Pass-through/Mirror Mode
Mitigating actions are more limited in these modes. Spec is only able to perform traffic analysis and risk assessment, with actions limited to asynchronous operations like sending Slack alerts, populating charts and reports, etc. The assessments provided in these modes can be illuminating: we regularly have customers initially deploy in Pass-through Mode, only to upgrade to Active Mode when they see how many attacks we could be stopping for them.
Example Mitigations
The following are some typical Mitigations that Spec can deploy in order to address fraudulent or bot traffic. This is not a comprehensive list: there is a wide variety of mitigating Actions we can take, and we are always happy to work with our customers to find the best fit for their use cases.
Honeypot
One popular and historically effective Mitigation is the Honeypot. In this pattern, when Spec detects suspicious traffic, we redirect it to a decoy endpoint, where we then allow the attacker to harmlessly submit data for further analysis.
As an example, consider an account takeover (ATO) attack, in which a malicious user is rolling through a script trying out thousands of usernames and passwords, perhaps scraped from some public breach of another website. When the realtime platform detects ATO behavior from a session, it can intercept the login requests and send them to an alternative backend endpoint, which is totally invisible to the attacker, while simultaneously returning an "Unauthorized" response to the attacker. This allows our customers to collect submitted credentials and notify their users that their accounts have been compromised, while making the attacker think that all their purchased credentials are invalid.
The Honeypot pattern can be used in a variety of ways, allowing for attacker identification, attack pattern recognition, and threat intelligence gathering. It is one of the most powerful tools in the Spec toolbox.
Step-up Challenges
Another common Mitigation is the Step-up Challenge. No, this is not a segment of a jazzercise class, but rather a heightening of security based on the presence of suspicious Session behavior.
For example, based on the presence of suspicious behavior, Spec can direct a login to an additional challenge, such as requiring a 2FA code, redirecting to an interstitial page requiring JavaScript proof-of-work to catch bots, or triggering a captcha. Since Sessions are evaluated on a sliding scale of risk level, we can tailor the challenge to the risk.

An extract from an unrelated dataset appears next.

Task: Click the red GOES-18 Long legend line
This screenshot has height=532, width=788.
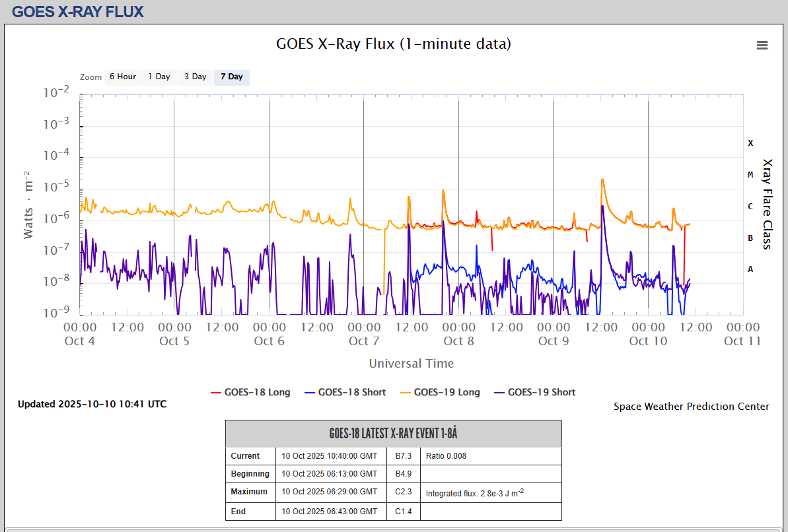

Of course, we can also invert these patterns to optimize the experience for known good sessions. A login by a trusted user in an expected Session context can be treated as safe, bypassing any increased security checks and smoothing out their experience.
Key Advantages
The Spec platform provides a number of major advantages over other solutions on the market. We provide transparent, inline protection: attackers don't even know we're there, but we still sit in front of your servers, providing a shield against malicious traffic.
Transparency
- No JavaScript integration: deployment of the Spec platform requires zero changes to the content of your site
- Invisible to attackers: from the outside, your traffic still looks like it's flowing straight to you
- No client-side detection: because there is no Spec-specific JS added to your site and no outbound requests to Spec, client-side attackers can't tell they're being watched
Protection
- They're attacking us, not you: inbound attacks hit us first, giving us the opportunity to mitigate before the malicious traffic ever reaches your servers
- Centralized defense: Spec provides a centralized point of defense for all inbound traffic, which lets us build a comprehensive profile of Session behavior across time
- Shared threat intelligence: we are constantly seeing new attacks across all of our customers, and we are able to bring learnings from those attacks to your environment, providing proactive protection.